Im Bundeskanzleramt erklärt man auf KURIER-Nachfrage, dass die Gespräche über die Institution eine längere Geschichte hätten. "Westlicht hat auf Ansuchen erstmals im Jahr 2018 eine Förderung erhalten. 2018 und 2019 wurden jeweils EUR 50.000.- zugesagt. Aufgrund der wirtschaftlichen Situation und dem drohenden Verlust wichtiger Sponsoren wurden bereits seit Monaten – also noch vor dem Amtsantritt der jetzigen Bundesregierung – intensive Gespräche zwischen Peter Coeln und der zuständigen Sektion im Bundeskanzleramt geführt", teilt eine Sprecherin von Minister Schallenberg mit. "Um den Fortbestand der national und international renommierten Institution nicht zu gefährden, hat das Bundeskanzleramt im Rahmen des Kunstförderungsgesetzes eine Erhöhung der Förderung für das Jahr 2020 in Aussicht gestellt."
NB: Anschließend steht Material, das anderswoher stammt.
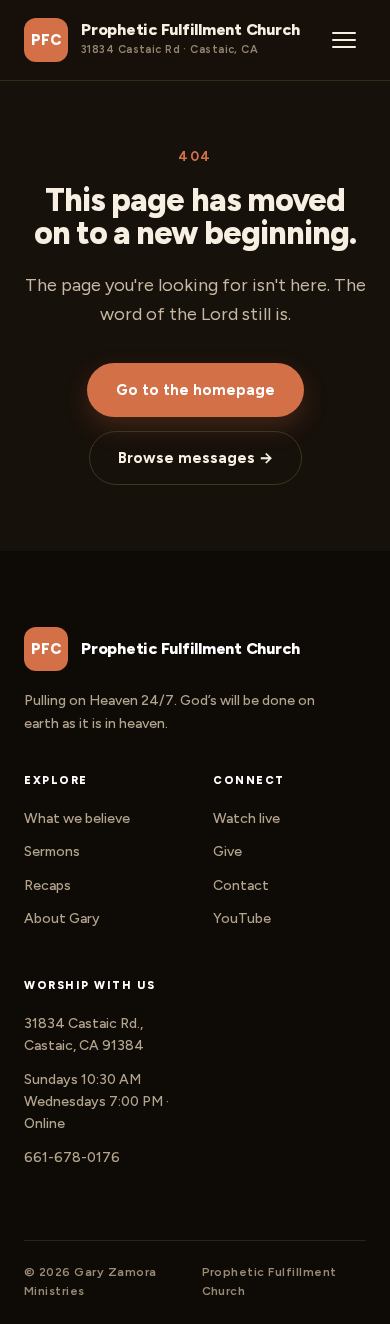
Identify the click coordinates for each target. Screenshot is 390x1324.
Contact (241, 885)
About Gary (62, 918)
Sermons (52, 851)
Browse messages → (195, 458)
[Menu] (344, 40)
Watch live (246, 818)
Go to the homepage (195, 390)
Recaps (47, 885)
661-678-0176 (72, 1157)
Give (227, 851)
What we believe (77, 818)
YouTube (242, 918)
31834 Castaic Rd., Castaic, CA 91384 (84, 1034)
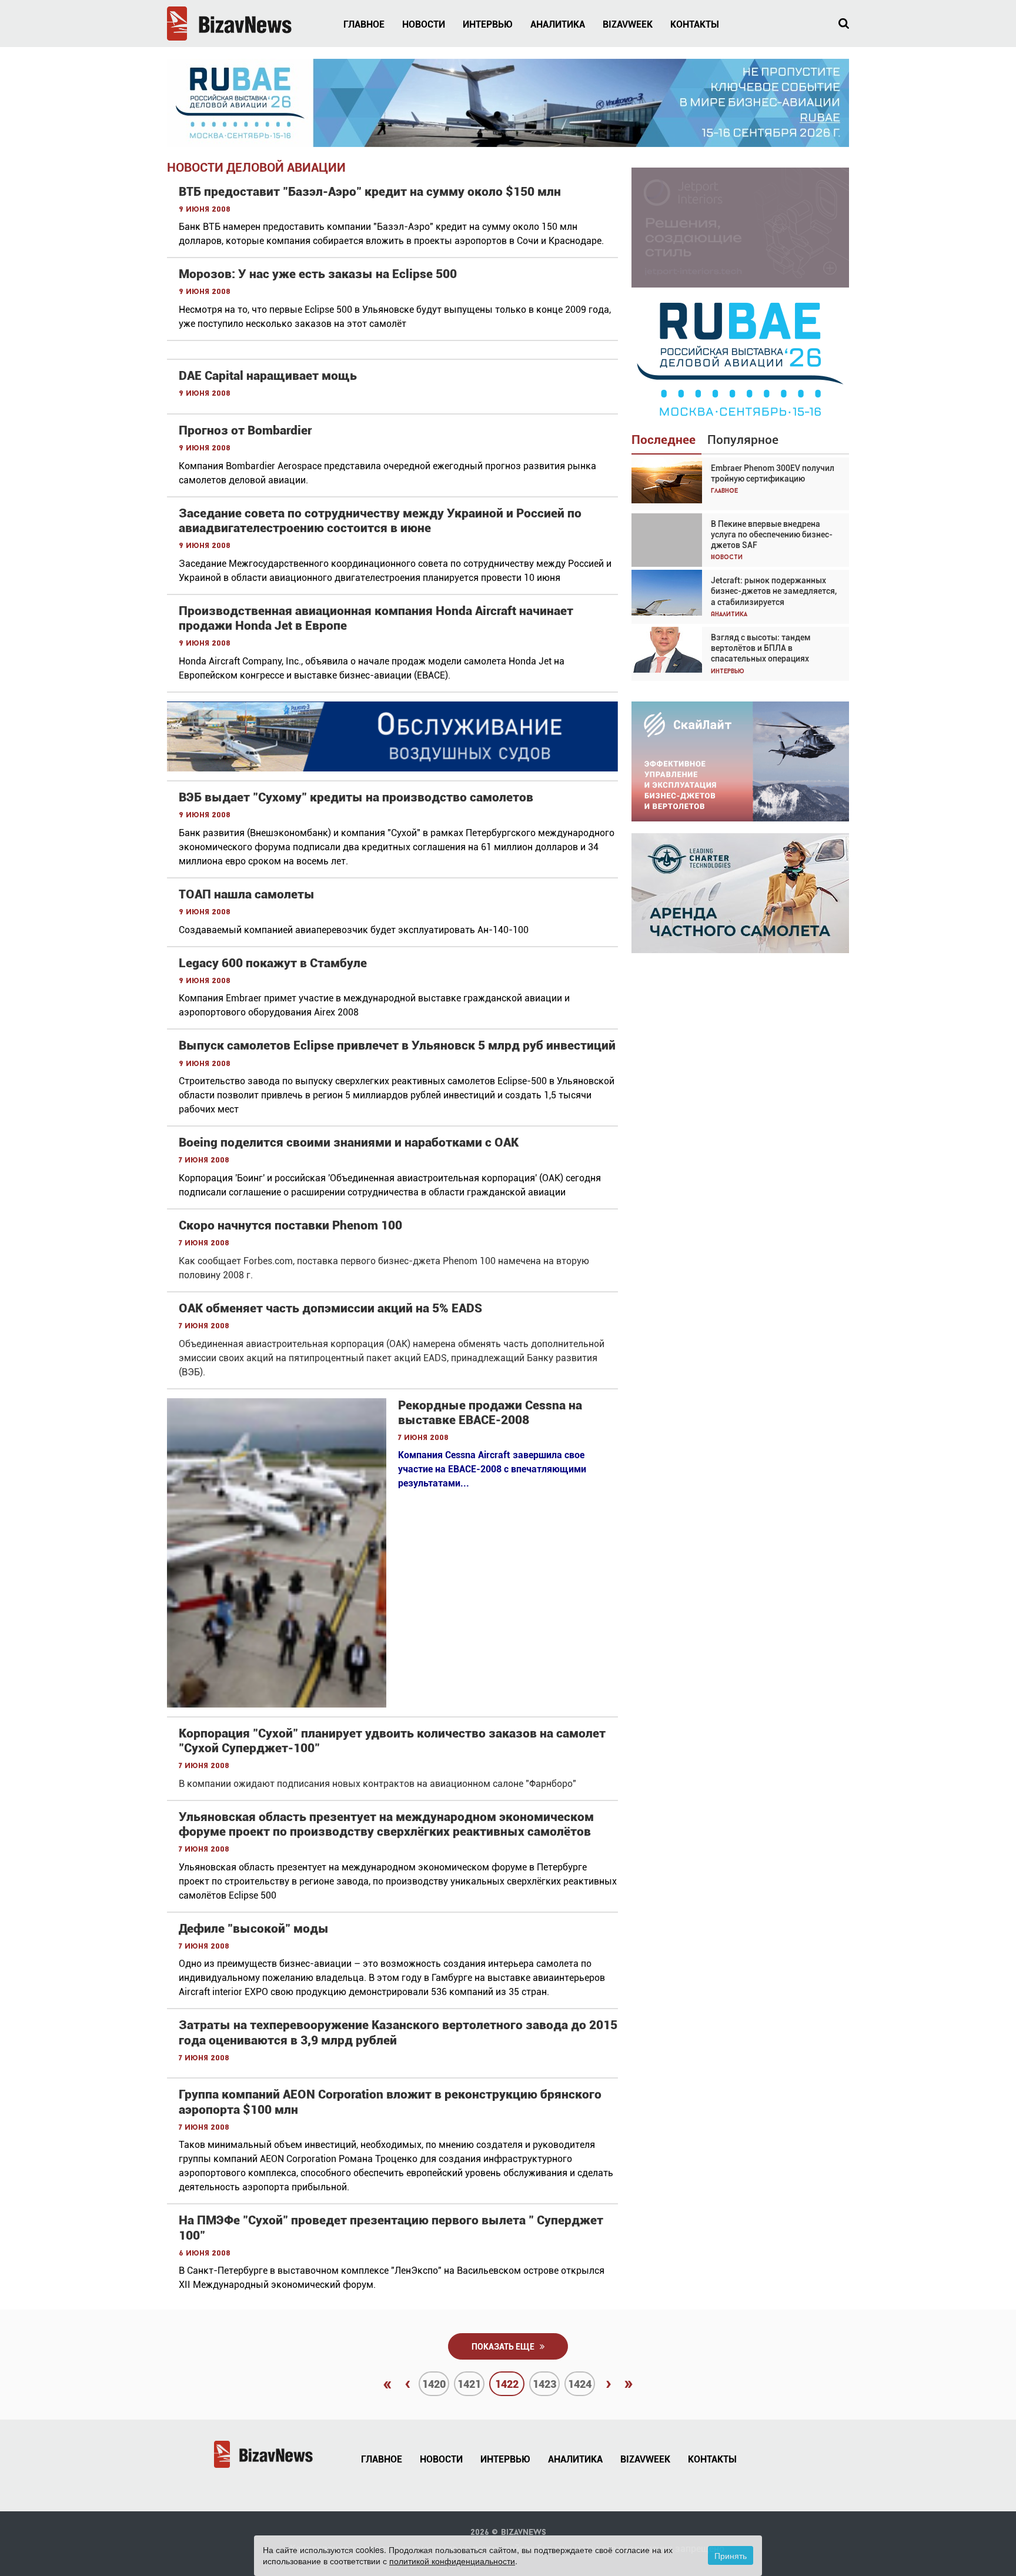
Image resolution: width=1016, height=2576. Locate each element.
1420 (434, 2384)
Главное (364, 24)
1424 (579, 2384)
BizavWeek (628, 24)
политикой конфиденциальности (452, 2561)
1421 (469, 2384)
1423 (544, 2384)
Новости (423, 24)
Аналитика (557, 24)
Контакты (694, 24)
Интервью (488, 24)
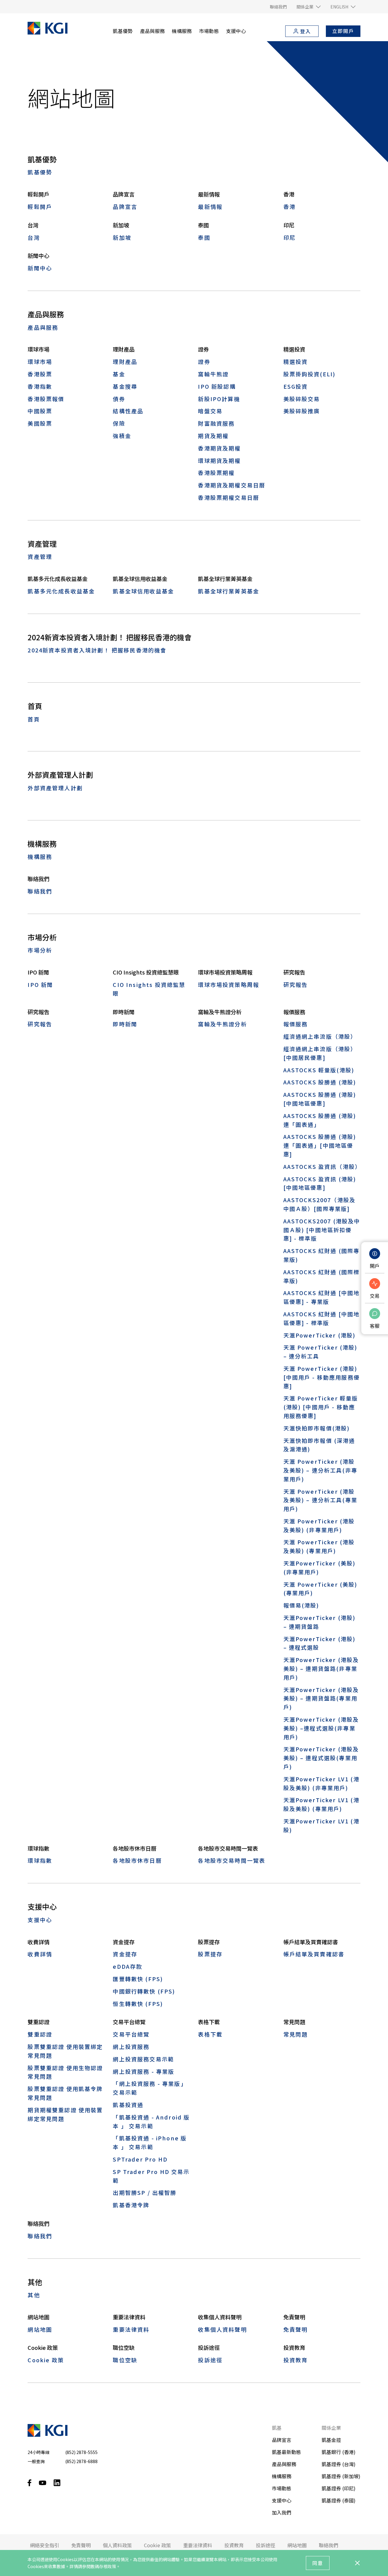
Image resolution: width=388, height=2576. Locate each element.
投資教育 (295, 2360)
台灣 (34, 237)
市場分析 (40, 950)
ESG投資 (295, 386)
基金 (119, 374)
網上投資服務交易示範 (143, 2059)
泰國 (204, 237)
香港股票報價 (46, 399)
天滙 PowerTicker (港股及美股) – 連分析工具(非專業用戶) (320, 1470)
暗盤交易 (210, 411)
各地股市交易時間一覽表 (231, 1860)
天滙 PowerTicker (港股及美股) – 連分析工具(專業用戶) (320, 1500)
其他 (34, 2295)
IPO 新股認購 (217, 386)
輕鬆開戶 (40, 206)
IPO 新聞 (40, 984)
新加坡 (122, 237)
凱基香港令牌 (131, 2205)
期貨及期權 (213, 436)
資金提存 (125, 1954)
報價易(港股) (301, 1605)
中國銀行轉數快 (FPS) (144, 1991)
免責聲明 (295, 2329)
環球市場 (40, 361)
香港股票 (40, 374)
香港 (289, 206)
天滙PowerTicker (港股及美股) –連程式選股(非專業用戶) (321, 1728)
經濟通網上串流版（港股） (320, 1036)
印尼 (289, 237)
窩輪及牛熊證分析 (222, 1024)
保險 (119, 423)
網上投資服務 (131, 2046)
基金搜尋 (125, 386)
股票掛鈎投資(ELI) (309, 374)
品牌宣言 (125, 206)
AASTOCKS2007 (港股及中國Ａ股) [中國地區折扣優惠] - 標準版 (321, 1229)
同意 (317, 2563)
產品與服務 (43, 327)
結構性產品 (128, 411)
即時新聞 (125, 1024)
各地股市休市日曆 (137, 1860)
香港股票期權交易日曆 (228, 497)
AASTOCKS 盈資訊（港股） (322, 1166)
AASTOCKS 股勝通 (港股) (319, 1082)
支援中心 (40, 1920)
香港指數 (40, 386)
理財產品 (125, 361)
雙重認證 (40, 2034)
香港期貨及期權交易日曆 (231, 485)
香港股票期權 (216, 473)
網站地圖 (40, 2329)
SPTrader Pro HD (140, 2159)
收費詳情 (40, 1954)
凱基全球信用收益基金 (143, 591)
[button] (308, 6)
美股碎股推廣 (301, 411)
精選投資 (295, 361)
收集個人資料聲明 (222, 2329)
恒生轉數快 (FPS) (138, 2003)
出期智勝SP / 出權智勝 (144, 2192)
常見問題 (295, 2034)
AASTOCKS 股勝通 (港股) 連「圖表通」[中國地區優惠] (319, 1145)
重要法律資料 (131, 2329)
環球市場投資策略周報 (228, 984)
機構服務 (40, 856)
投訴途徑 (210, 2360)
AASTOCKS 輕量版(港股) (319, 1070)
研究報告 (295, 984)
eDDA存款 (127, 1966)
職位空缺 (125, 2360)
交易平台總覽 (131, 2034)
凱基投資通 (128, 2105)
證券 (204, 361)
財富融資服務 (216, 423)
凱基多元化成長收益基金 (61, 591)
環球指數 (40, 1860)
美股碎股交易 (301, 399)
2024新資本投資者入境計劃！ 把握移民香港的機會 (97, 650)
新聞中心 (40, 268)
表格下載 (210, 2034)
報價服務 (295, 1024)
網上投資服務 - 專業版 (143, 2071)
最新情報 (210, 206)
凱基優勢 (40, 172)
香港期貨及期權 (219, 448)
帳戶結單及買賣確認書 (314, 1954)
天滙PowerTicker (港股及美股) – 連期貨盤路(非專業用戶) (321, 1668)
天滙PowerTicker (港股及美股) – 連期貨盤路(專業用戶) (321, 1698)
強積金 (122, 436)
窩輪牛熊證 (213, 374)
Bleibt das Bierlein-Porträt. Obwohl Coeln bekennt, dass die Unterstützungsbekundung der Kanzlerin ein "emotional freudiges Erlebnis" gewesen sei, will er das Foto nicht als Treibstoff für politische Gefälligkeit verstanden wissen - vielmehr sei es Teil eines längerfristigen Projekts, mit der historischen Kamera Porträts prominenter Persönlichkeiten anzufertigen (Coeln nutzt dazu allerdings nicht das historische Daguerreotypie-Verfahren, sondern moderne, auf die Kamera zugeschnittene Filme). Der Abzug, den er Bierlein "als Dankeschön fürs Modellsitzen, nicht für die Förderung" überreicht habe, habe einen Materialwert von rund 30 Euro. Bisher habe jedes seiner Modelle einen solchen bekommen. Seitens des Bundeskanzleramts wird dem KURIER versichert, das Bild gehe - wie jedes andere Geschenk an die Kanzlerin - in Bundeseigentum über.